Benim küçüklüğümden hatırladığım Bebek ise bugünkünden çok farklı sayılmaz ama en azından hatırlayabildiğim kadarıyla değişiklikleri saymak isterim. Öncelikle, bundan 10 sene öncesine kadar bu kadar Cafe, Restaurant ve Barları olan, yaya ve araç trafiği bu kadar yoğun olan bir semt değildi Bebek. Bunun dışında daha da eskiye gidersek; Bebek parkının eski halini hatırlıyorum. Bugun McDonald's ın önündeki otopark alanı olarak kullanılan yer, eskiden benzin istasyonu olarak kullanılmaktaydı. Lucca'nın bulunduğu dükkan, bugun faaliyette olmayan Türk Ticaret Bankası – Bebek Şubesiydi. McDonald's ın olduğu dükkan ise, Özsüt pastanesiydi.
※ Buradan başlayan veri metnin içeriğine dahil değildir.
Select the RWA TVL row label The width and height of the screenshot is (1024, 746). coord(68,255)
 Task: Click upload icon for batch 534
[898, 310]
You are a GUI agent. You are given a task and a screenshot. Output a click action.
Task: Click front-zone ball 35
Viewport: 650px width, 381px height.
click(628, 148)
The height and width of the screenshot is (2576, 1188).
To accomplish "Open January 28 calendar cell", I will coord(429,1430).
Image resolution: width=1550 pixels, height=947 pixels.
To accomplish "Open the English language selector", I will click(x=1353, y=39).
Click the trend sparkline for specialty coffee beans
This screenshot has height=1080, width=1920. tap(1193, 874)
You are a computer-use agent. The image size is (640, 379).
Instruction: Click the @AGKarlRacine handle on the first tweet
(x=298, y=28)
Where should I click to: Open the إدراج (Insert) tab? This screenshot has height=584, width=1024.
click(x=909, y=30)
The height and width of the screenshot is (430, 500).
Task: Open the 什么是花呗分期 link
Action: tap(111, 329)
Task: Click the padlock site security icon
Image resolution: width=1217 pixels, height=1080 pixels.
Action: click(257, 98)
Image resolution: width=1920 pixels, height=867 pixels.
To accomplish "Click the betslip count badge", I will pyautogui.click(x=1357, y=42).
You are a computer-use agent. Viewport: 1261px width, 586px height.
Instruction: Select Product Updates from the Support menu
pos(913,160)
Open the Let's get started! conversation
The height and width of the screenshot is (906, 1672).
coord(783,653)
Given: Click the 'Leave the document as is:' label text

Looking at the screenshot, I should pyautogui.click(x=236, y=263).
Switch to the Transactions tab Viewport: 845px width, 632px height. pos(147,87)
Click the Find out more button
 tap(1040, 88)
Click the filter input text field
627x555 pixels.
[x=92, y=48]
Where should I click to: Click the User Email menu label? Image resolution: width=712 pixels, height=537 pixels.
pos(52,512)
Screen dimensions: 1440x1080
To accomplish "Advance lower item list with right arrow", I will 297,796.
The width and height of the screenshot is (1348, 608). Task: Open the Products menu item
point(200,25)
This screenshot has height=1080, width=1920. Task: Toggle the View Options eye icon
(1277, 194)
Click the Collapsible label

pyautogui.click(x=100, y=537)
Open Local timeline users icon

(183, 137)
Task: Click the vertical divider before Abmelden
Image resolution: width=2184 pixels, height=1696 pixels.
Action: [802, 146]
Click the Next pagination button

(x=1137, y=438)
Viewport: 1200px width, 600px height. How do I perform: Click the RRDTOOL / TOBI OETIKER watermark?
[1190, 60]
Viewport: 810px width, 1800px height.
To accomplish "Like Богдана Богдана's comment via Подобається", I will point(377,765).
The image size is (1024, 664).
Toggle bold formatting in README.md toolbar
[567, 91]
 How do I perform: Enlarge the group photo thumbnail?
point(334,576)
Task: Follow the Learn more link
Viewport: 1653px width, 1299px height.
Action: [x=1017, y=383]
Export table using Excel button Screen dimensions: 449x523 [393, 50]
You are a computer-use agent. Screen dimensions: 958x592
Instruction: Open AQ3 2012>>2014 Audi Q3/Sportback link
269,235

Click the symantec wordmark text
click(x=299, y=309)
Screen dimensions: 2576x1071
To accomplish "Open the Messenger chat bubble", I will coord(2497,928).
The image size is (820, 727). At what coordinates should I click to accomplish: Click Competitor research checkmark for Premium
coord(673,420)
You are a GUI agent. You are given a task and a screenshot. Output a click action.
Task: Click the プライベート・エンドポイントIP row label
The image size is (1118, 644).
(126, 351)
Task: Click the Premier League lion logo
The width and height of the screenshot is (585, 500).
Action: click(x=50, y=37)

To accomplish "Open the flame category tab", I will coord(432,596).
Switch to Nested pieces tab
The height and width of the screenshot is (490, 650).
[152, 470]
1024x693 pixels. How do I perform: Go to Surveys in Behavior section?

Annem beni parka götürürken dondurma almadan geçmezdi... Bebek'in eski zamanlardan bugunlere kadar gelmiş tek mekanı herhalde Bebek Kahve'dir. Özellikle yenilenmeyen dekorasyonuyla, nostaljik hava korunmakta ve müdavimlerini çekmeye devam etmektedir. Sanırım yazımı daha fazla uzatmamın bi gereği yok. Zira başta belirttiğim gibi bugunkü Bebek'i zaten hepimiz gayet iyi biliyoruz.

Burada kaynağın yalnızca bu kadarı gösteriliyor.